Loki server with active passive mode

Hi Guys,

I’m wondering is it normal approach if I use Active/Passive for Loki server.
I have already tested and seems everything is ok.
I have reverse nginx with active/passive mode for 2 loki servers with the same config and NFS share disk.

Please share your topology a bit. It’s not clear what you mean by active passive.

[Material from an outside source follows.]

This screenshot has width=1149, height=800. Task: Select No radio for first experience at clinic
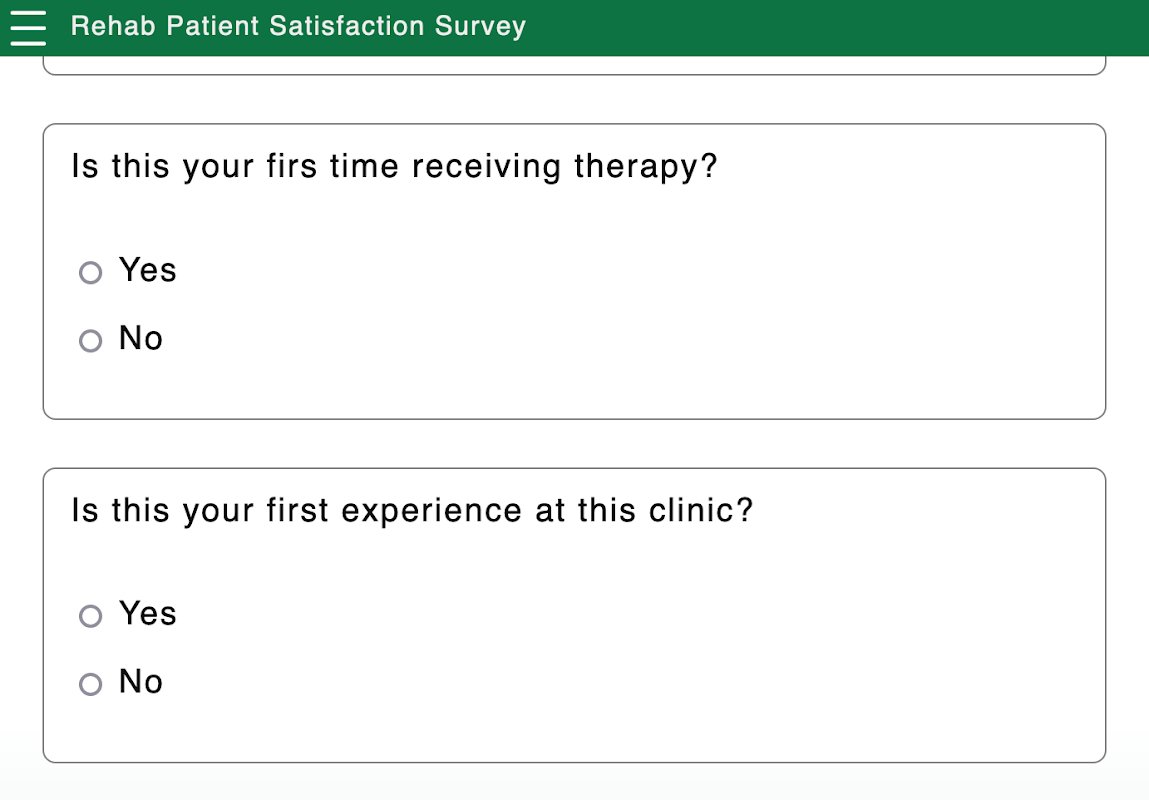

Here are my opinions. There is no master/slave difference in Loki. All components that need to form a cluster do so by forming a membership ring. If you have two ingesters or two query frontends/readers, and you can send traffic to both of them, there is simply no reason to do active/passive over active/active.

Hi @tonyswumac ,

The idea was install active/passive Loki to decrease errors.
When I use cluster mode (membership ring) I noticed the errors in logs like:
msg=“failed to flush” err="failed to flush chunks: store put chunk: timeout, num_chunks: 1,
msg=“error syncing local boltdb files with storage”
component=tsdb-head-manager msg=“failed stopping wal” period=1903908 err=“write /loki/tsdb-shipper-active/wal/filesystem_2020-10-24/1713517247/00000000: stale NFS file handle”

There weren’t errors when one of Loki instanse was stopped but I if two insteans start works the errors becam again.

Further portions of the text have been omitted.